Is Ealing not part of greater London?


----------



## izzysmum04 (Nov 26, 2007)

*I have never been to Guernsey, but my mum-in-law is from there. It's quite beautiful from what she says, but it is a very small island...and very expensive to live there. *


----------



## Johanna (Apr 13, 2009)

izzysmum04 said:


> *I have never been to Guernsey, but my mum-in-law is from there.

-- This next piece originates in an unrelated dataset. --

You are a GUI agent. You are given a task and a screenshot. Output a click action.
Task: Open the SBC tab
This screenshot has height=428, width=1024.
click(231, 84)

It's quite beautiful from what she says, but it is a very small island...and very expensive to live there. *


As has been mentioned, it is one of the channel islands, too far from London for daily commuting!

One of those tax haven islands!


----------



## Exiledtaff (Mar 3, 2011)

Someone can commute to London if the would want to, when i lived there, there was a guy who used to do it everyday first flight out last flight in.
The property is very expensive to rent as there is 2 types of property markets one for the people from Guernsey which is the closed market, then there is the open market for everyone else which is really expensive.
Nice place to live, but your business is every bodies else's business there.


----------



## bellaluz (Apr 25, 2011)

Sorry for the confusion it was depending on my husbands job between London and Guernsey but it is now looking increasingly like London so any feedback on same would be appreciated


----------



## jlms (May 15, 2008)

There are several recent threads on that same topic, you should have a look at them or ask specific questions so people can help.


----------